Danielle Chapman’s “The New Nice” beautifully scatters this book’s peaceful, easy feeling. Her poem is double-distilled, and composed as if from ice shavings and incivilities. “No longer must I be nice to anyone / except the people in this house,” she writes. “Niceness, it is obvious to me now, / lets out what should be hemmed.”
Mean people are not always good to know in real life. But they are wonderful to meet on the page. As if trampling this book’s egregious flower poems, Chapman looks down and thinks:
But this is my property. I’ve decided
these daffodils or tulips are mine to keep or kill.

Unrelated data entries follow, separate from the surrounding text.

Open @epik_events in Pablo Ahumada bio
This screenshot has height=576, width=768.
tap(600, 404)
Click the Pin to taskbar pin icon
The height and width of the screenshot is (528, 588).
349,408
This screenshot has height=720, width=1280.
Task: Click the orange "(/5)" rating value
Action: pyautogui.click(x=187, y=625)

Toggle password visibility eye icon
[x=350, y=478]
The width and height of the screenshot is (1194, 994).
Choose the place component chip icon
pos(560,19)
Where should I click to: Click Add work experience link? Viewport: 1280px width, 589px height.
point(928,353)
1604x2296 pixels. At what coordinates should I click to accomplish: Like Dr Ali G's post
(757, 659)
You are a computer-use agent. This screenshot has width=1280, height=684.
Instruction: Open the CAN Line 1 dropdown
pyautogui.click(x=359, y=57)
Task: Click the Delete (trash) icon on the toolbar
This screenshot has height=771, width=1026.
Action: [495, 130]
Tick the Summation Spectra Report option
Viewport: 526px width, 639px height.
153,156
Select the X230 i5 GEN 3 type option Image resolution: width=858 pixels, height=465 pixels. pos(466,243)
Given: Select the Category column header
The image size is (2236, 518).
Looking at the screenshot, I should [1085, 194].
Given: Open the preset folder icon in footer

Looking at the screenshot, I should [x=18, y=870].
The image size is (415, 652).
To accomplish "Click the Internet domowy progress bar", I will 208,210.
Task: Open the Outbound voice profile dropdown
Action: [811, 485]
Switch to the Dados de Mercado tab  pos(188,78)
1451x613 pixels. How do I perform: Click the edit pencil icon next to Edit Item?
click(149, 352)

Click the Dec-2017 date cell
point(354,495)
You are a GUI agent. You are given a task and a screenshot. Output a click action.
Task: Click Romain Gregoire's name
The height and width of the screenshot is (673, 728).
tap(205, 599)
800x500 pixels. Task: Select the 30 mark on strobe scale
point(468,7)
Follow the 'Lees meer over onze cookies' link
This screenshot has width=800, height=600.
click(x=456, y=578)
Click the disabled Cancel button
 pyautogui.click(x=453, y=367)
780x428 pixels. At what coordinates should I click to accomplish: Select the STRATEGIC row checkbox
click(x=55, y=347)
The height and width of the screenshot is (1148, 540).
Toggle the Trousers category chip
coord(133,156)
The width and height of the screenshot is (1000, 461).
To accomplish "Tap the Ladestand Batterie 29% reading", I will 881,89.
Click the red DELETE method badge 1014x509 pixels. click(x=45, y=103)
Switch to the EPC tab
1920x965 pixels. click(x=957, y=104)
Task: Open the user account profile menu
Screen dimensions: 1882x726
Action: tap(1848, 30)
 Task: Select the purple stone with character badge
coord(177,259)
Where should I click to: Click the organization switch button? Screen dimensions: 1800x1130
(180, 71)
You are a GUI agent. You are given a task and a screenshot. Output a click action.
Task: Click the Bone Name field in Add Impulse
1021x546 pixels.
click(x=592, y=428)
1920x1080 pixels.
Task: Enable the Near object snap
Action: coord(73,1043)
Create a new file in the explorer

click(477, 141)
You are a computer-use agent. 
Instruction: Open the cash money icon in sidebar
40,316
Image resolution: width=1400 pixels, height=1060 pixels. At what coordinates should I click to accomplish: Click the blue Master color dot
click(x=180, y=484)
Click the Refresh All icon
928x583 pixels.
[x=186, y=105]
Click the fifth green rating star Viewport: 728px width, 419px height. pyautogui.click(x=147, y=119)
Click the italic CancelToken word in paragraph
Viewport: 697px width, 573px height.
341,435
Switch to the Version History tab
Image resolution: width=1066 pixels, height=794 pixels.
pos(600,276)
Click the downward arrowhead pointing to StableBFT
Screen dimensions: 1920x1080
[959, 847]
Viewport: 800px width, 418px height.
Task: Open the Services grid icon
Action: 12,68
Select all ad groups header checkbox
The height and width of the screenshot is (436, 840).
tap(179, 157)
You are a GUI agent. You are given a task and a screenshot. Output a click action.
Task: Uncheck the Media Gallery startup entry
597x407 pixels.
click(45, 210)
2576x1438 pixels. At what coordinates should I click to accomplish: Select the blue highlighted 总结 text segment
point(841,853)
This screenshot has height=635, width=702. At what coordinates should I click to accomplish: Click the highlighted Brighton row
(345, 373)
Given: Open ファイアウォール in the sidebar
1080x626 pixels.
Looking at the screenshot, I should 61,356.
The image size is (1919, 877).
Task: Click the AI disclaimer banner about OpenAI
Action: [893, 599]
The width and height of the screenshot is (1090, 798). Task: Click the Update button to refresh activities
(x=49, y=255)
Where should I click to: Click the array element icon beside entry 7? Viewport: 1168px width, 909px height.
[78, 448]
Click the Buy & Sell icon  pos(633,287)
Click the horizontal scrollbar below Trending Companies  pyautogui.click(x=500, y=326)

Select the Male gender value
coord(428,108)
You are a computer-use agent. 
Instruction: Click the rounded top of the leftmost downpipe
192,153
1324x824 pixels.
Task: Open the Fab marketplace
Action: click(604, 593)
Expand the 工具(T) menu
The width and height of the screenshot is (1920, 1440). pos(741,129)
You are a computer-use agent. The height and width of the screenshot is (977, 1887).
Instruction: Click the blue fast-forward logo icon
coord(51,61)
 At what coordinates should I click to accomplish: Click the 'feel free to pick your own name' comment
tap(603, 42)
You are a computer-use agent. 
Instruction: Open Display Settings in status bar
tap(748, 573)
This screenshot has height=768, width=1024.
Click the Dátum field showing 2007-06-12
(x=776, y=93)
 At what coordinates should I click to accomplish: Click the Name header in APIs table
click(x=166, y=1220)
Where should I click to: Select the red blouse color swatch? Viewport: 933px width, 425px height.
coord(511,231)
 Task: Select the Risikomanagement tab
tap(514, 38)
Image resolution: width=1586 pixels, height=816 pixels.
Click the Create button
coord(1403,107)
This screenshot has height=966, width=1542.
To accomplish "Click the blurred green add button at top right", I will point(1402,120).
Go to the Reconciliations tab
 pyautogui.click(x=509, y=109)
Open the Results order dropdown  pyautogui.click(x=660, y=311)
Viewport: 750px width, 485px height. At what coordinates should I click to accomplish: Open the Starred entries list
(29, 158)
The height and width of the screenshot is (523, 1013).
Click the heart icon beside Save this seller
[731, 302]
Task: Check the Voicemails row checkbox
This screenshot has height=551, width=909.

Perennials rage up every May along this edge —
an edge I would prefer you keep your doggy off.
Diane Seuss, in her poem “Pandemicon,” thinks that the virus — “a little spiked red ball of death”— resembles a dog’s chew toy. Tomás Q. Morín, in “Vallejo,” thinks it looks like a pineapple upside-down cake. Both these poets are supremely talented.
So is Catherine Cohen, whose frazzled “Poem I wrote after I asked you if cereal can expire” contains piles of twigs like “I put the wrong kind of gas in the car and hate being alone” and “my children will type before they can walk.”
More good things: Jericho Brown wants to paint a mole near the dimple under his mask, so he feels more jaunty. George Green finds himself watching old biblical epics on television, to excellent effect. (“Rip Torn’s troubled Judas, a pathetic mook!”) Gail Mazur’s poem about unleavened bread, cosmic mistakes and cremation would be a keeper in any season.
In her contribution, Sally Wen Mao feels “hog-tied to solitude.” Jay Parini passes a diner “where the ghost-heads dip.” Edward Hirsch senses that “God, too / had gone into hiding / and sheltered in place.”
The poems from Amit Majmudar and John Okrent, doctors, are exceedingly well observed, and put some of the soil of hard experience on the blade of this book’s plow.
Katha Pollitt, better known as a journalist and essayist, is not a new poet, but to meet her again in this collection is a treat. In “Plague Poem,” good from end to end, she writes:
A poet should praise the world.
Good luck with that!
I’ve stopped following the news.
Pollitt wonders if, when we humans are gone, all the mythological animals, “dragons and griffins, the beautiful lonely phoenix — / will come out of hiding / and loll on the empty benches.”
A few strong poems and some bright moments aside, “Together in a Sudden Strangeness” leaves little mark on the mind. It makes American poetry seem as if it is dazed and sated, in critical care and intubated.